Chicago Petty Offenses, Misdemeanors and Felony Attorneys
You have been contacted by the Chicago Police, the Illinois State Police, or some other local police agency. You have been told that you are being charged with a criminal offense of some sort, and they want you to either:
- Come into the police department just to “talk about it” so they can hear your side of the story;
- Come in and surrender yourself on an outstanding warrant for your arrest; or
- Come in and “surrender to the process” of being arrested and charged without a warrant, at which time you will either be released from the station after being processed, or held overnight (or longer) until you can be brought before a judge for a bond hearing.
When you get this call, you need to know what may happen to you. When you get this call, you will need the advice and knowledge that can only come from a seasoned Chicago petty offense, misdemeanor, and felony defense lawyer.
If you fail to go into the police department under any of these scenarios, there is always the possibility that you may still be picked up and arrested. But when it comes to option number 1 “come in to talk about it”, remember that you are under no such obligation to do so. You have the absolute right to remain silent, not answer any questions, and to not provide the police with any possible incriminating information. Your exercise of these rights in the face of option 1 will therefore either lead the police to:
- Seek an arrest warrant;
- Simply arrest you without a warrant; or
It could also lead to “nothing further” in that, if the police lack sufficient evidence without your own confession or statements which give you away, then they will likely go no further until such time as they do. In some circumstances, the police may be bluffing and simply may not have enough evidence to charge you. In such situations, your silence may mean the difference between a serious criminal charge and nothing at all.

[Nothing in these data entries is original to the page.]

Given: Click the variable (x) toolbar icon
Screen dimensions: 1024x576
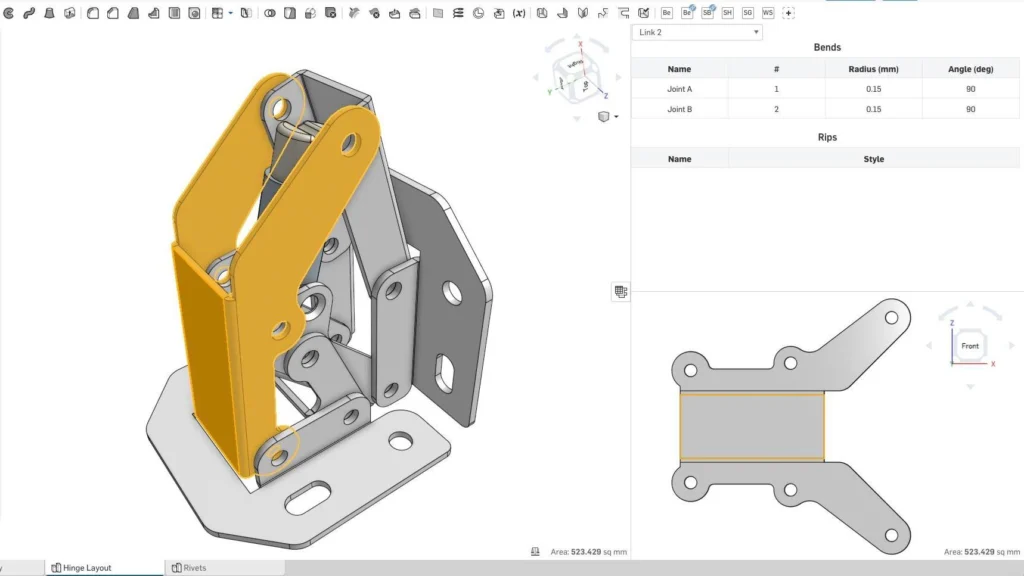Looking at the screenshot, I should 519,13.
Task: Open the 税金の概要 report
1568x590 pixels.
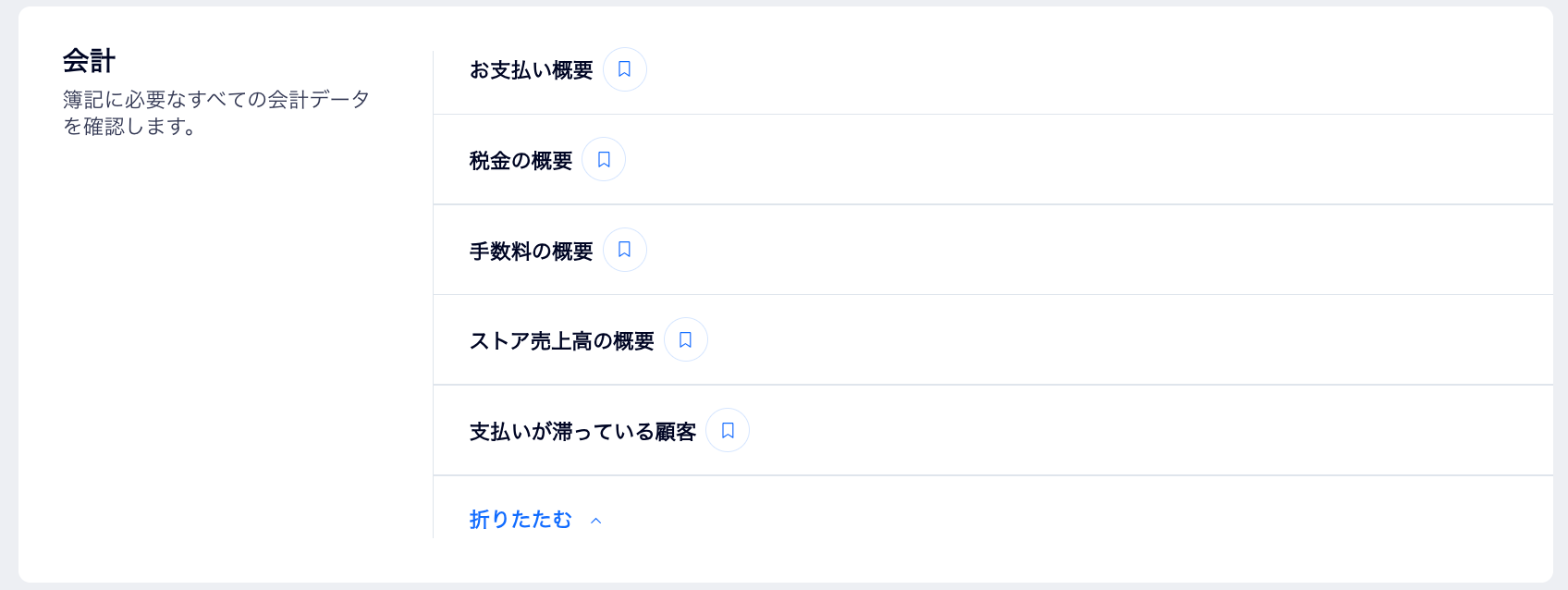Action: (521, 159)
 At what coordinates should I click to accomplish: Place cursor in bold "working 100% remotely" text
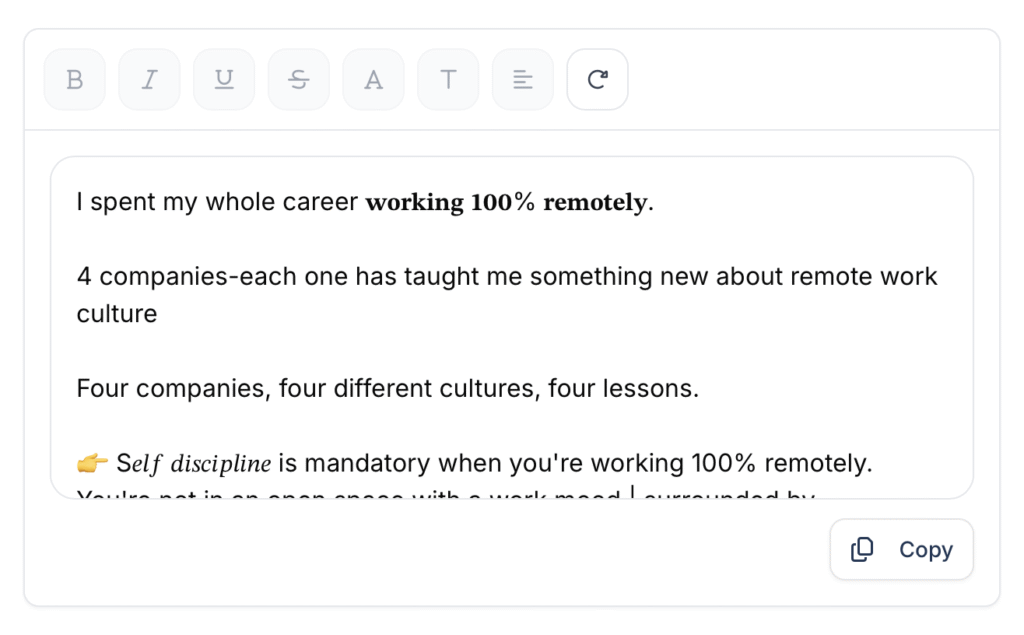pyautogui.click(x=506, y=203)
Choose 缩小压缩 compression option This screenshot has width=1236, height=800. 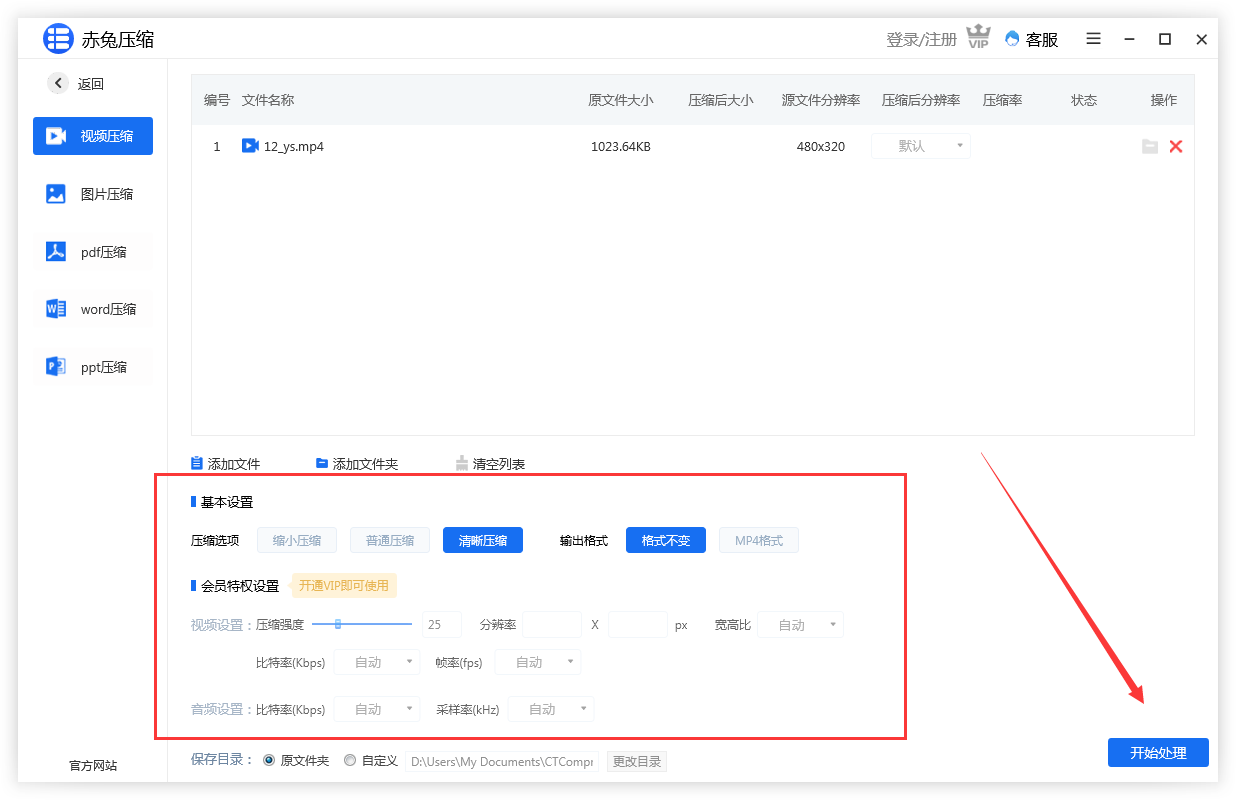coord(296,541)
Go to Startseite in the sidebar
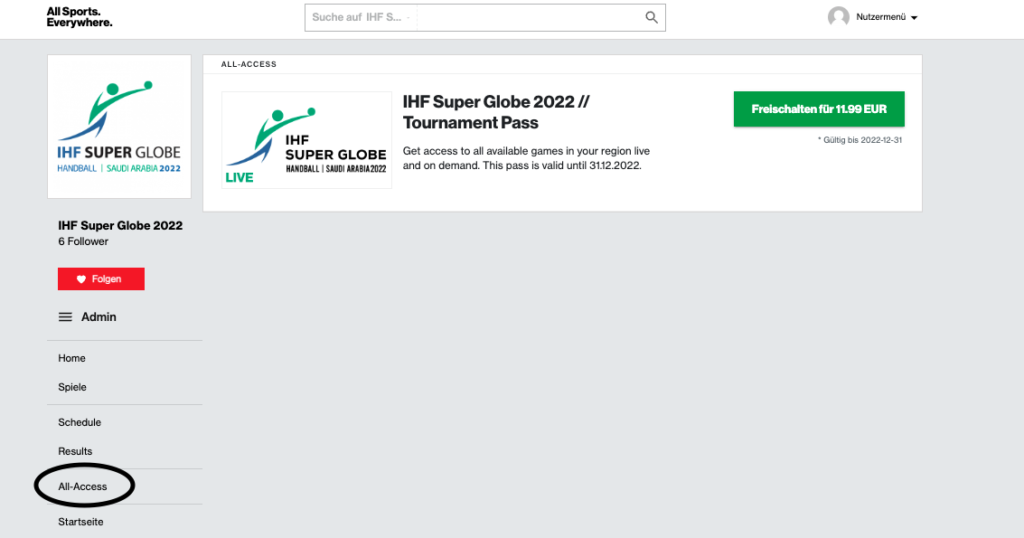Viewport: 1024px width, 538px height. pyautogui.click(x=80, y=522)
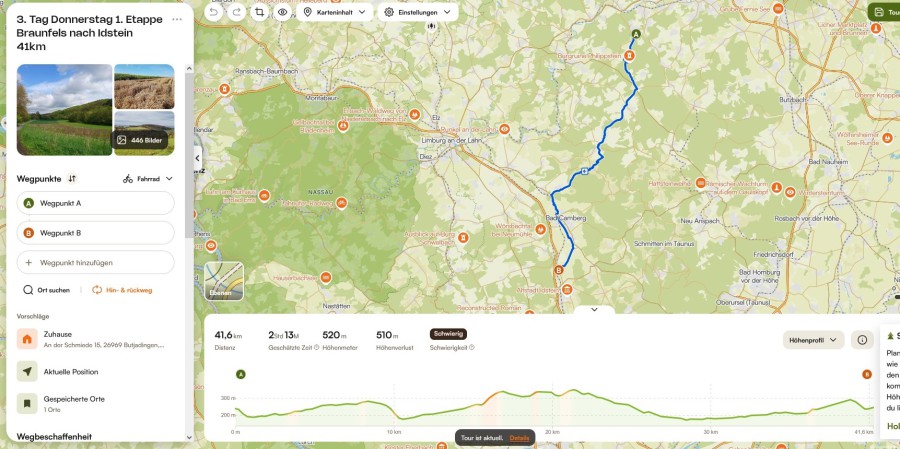Click the Ort suchen search option
This screenshot has width=900, height=449.
pyautogui.click(x=46, y=290)
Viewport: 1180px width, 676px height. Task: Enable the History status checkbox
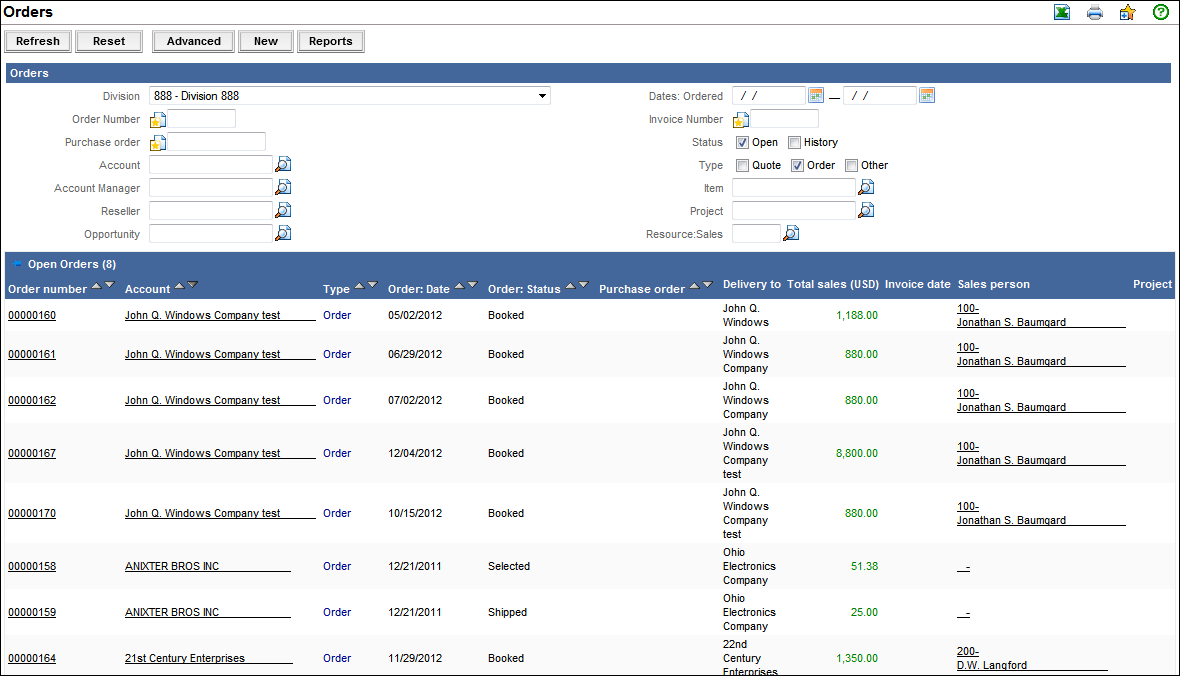[x=794, y=142]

What kind of case the police are investigating dictates what happens next. There are three types of offenses in Illinois, as the title above suggests: Petty Offenses, Misdemeanors and Felonies. There are rules that govern arrest procedures, and release on bond while the charges are pending. It is therefore essential to know what your possible exposure is regarding any charges that may be brought, so you know for what, and how, to prepare yourself.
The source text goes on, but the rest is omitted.